In this case, the patient’s symptoms resolved after starting the three-drug antibiotic combination, though the exact timeline to complete resolution isn’t specified in the report. Most bacterial infections typically begin to improve within days to weeks of starting effective antibiotics, but complete resolution may take longer. Individual timelines vary based on the severity of infection and overall health.
Want to Apply This Research?
- Dialysis patients should track daily symptoms including dialysis fluid appearance (clear vs. cloudy), body temperature, abdominal pain level (1-10 scale), and any gastrointestinal symptoms. Log these daily and alert healthcare provider immediately if fluid becomes cloudy or fever develops.
- Set daily reminders for food safety practices: wash hands before eating, verify proper food storage temperature, avoid high-risk foods (undercooked meat, unpasteurized dairy, deli meats), and maintain a food diary to identify any potential contamination sources if symptoms develop.
- Create a symptom alert system that flags any combination of: cloudy dialysis fluid, fever above 100.4°F, abdominal pain, or diarrhea. Set up automatic notifications to healthcare provider when these symptoms are logged. Maintain a monthly review of infection-free days and share trends with your dialysis care team.

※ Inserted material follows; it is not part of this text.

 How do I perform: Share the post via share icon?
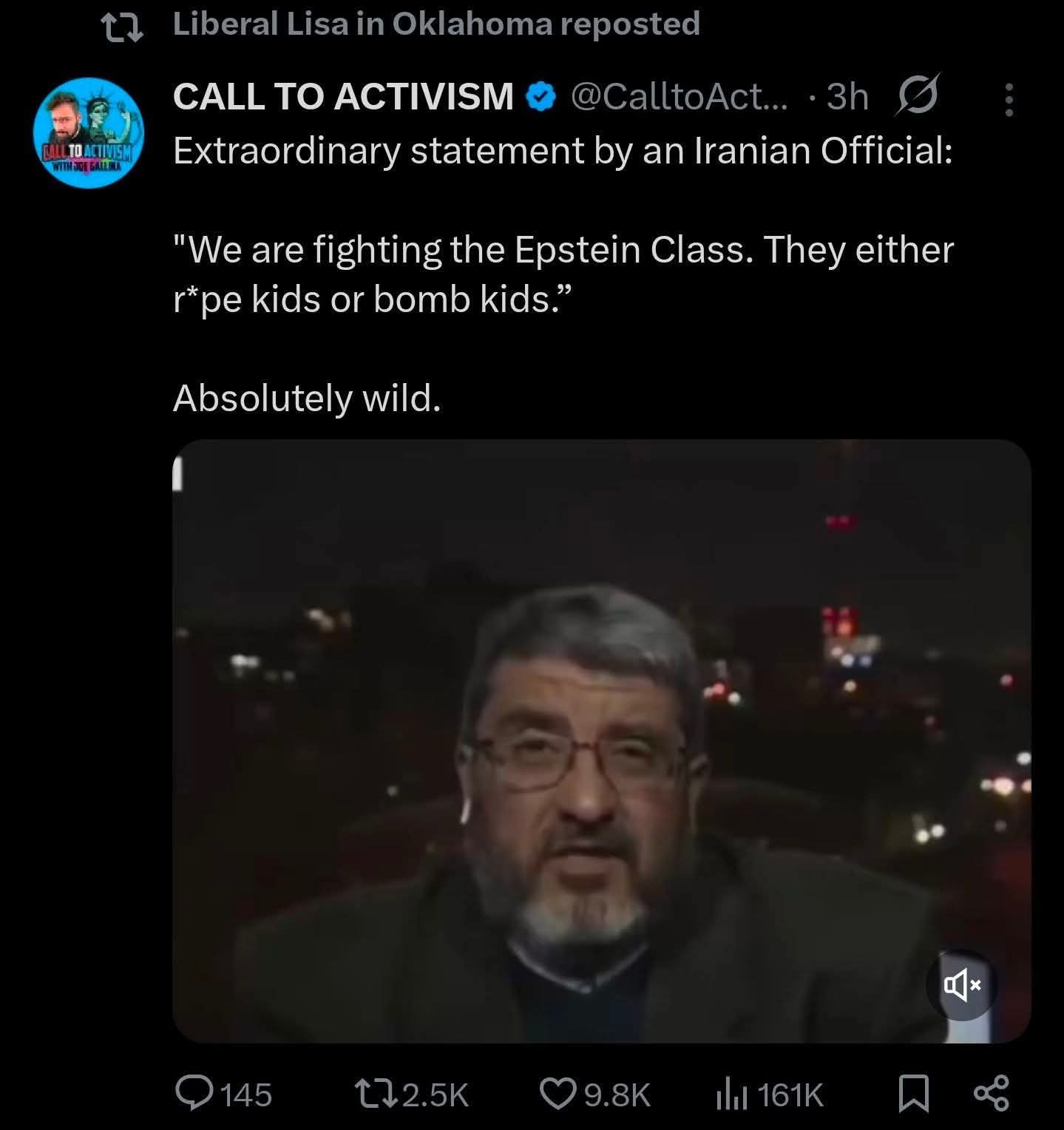(x=991, y=1094)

This case report describes the experience of one patient and should not be considered medical advice or a guaranteed treatment for all similar infections. Peritoneal dialysis patients experiencing symptoms like cloudy fluid, fever, or abdominal pain should contact their healthcare provider immediately. Treatment decisions should always be made in consultation with qualified medical professionals who understand your individual health situation. While this case provides valuable information about a rare infection, individual responses to treatment vary significantly. Do not attempt to self-diagnose or self-treat based on this case report.